Experts reconvene a year after first summit to discuss Pollinator Conservation Center status and conservation actions to save this iconic species

Thursday, June 22, 2023

Washington, D.C. – Oregon’s U.S. Senator Jeff Merkley partnered with the U.S. Fish and Wildlife Service (FWS) to invite experts and stakeholders to participate in an annual Monarch Butterfly Meeting, which was held today at the U.S. Capitol. The participants reflected on last year’s Monarch Summit and discussed future initiatives and projects to continue supporting the reestablishment of the iconic monarch butterfly and other pollinators, as well as the role of the new Pollinator Conservation Center at the FWS—also announced at last year’s Monarch Summit.

“We’ve all experienced the moment of childhood joy and excitement when we spot a monarch butterfly fluttering through the air,” said Senator Merkley. “Allowing the western monarch butterfly to go extinct, means we’ll lose an iconic, beautiful species – and a critical pollinator – forever. This is an urgent issue that requires urgent and sustainable solutions. Towns, cities, communities and regular folk who love these butterflies are stepping up to try and do their part planting pollinator-friendly gardens in their yards and their green spaces, trying to help provide resources and habitats for them.
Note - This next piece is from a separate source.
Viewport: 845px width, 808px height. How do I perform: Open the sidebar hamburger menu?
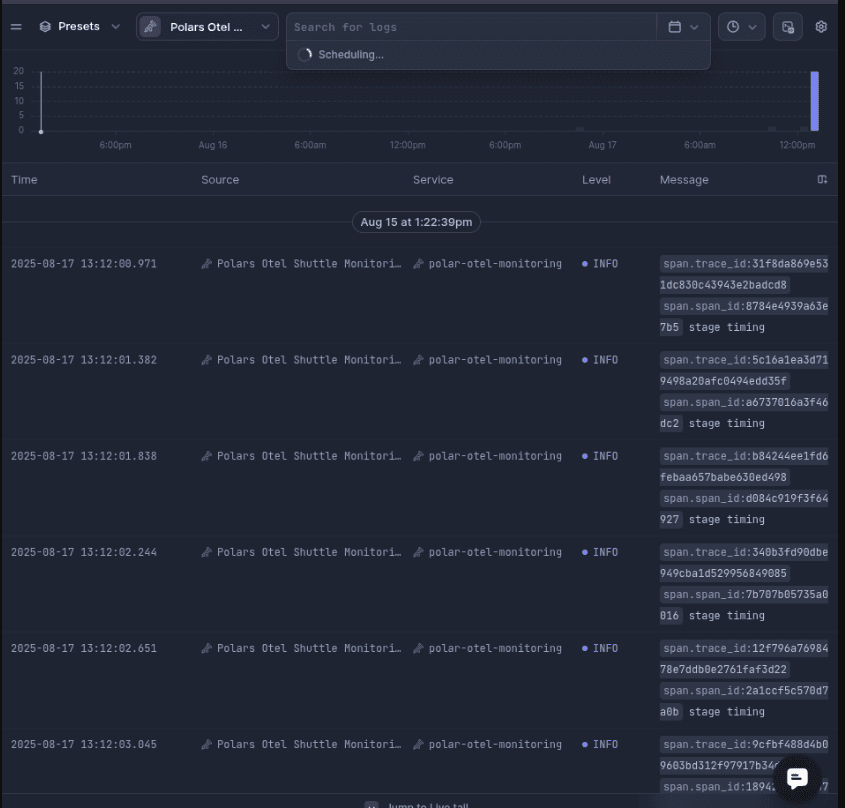click(x=16, y=27)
This meeting reinvigorated our fight to implement experts’ conservation plans, and brought together a community dedicated to saving these species before time runs out.”

The Western Monarch population has declined by an estimated 99.9 percent, from as many as 10 million to 1,914 butterflies between the 1980s and 2021. While that number went up in 2022, climate chaos is making it even more difficult to save the Western Monarch. Over the last (2022-2023) winter, the monarch population fell by 58 percent – to around 116,000 butterflies. It was a disastrous year for the Western Monarch.
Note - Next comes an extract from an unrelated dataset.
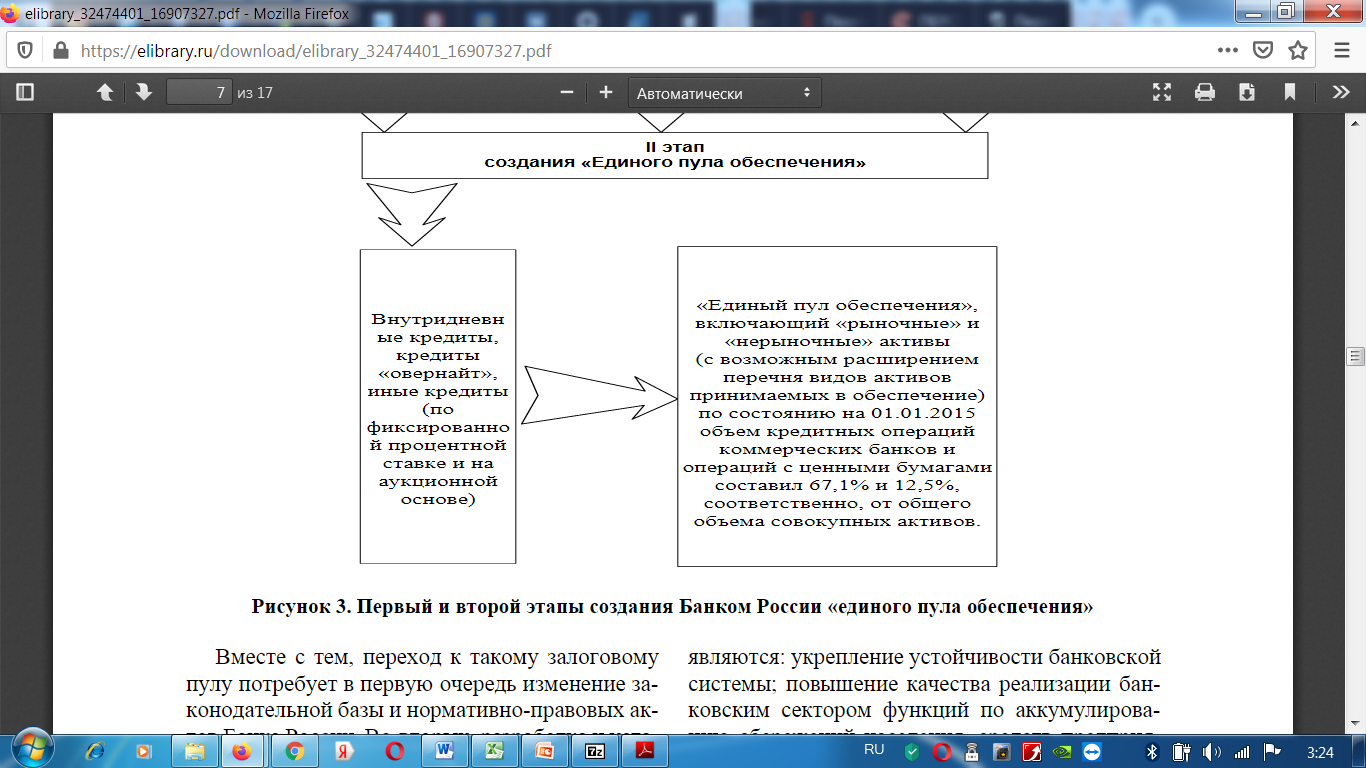
Task: Expand the PDF tools menu
Action: tap(1341, 93)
Last year, Senator Merkley held the first of its kind Monarch Summit in the U.S. Capitol to hear ideas from scientists, experts, and elected leaders for a path forward.
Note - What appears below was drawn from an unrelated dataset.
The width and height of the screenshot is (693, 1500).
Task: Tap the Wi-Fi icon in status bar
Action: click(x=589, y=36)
At the end of the 2022 summit, Merkley and Secretary of Interior Deb Haaland announced a one million dollar investment to the National Fish and Wildlife Foundation’s Monarch Butterfly and Pollinator Conservation Fund and the establishment of a Pollinator Conservation Center at the U.S. Fish and Wildlife Service. As Chairman of the Interior Appropriations Subcommittee, Merkley secured funding for both these projects in the Fiscal Year 2022 government spending bills.

In the year since those announcements, the Center for Pollinator Conservation was officially launched in December, and the Center has officially named its first director, Nicole Alt. Under her leadership the Center will focus on three key themes:

  • Highlighting the importance of pollinators;
  • Understanding and responding to the threats they face; and
  • Identifying and coordinating actions across the Service and with other partners where possible to reverse declines.

With 75 percent of the world’s flowering plants, and about 35 percent of the world’s food crops depending on animal pollinators to reproduce, ensuring pollinator survival means ensuring our own survival. This year’s Monarch and pollinator gathering brought together staff from the Department of Interior, U.S. Fish and Wildlife Service, and conservation experts from around the country to continue the important conversation on how to protect the Monarch butterfly and other critical pollinators. The summit also provided an opportunity to reinvigorate momentum to get bills like the MONARCH Act and Pollinator Power Act passed and signed into law.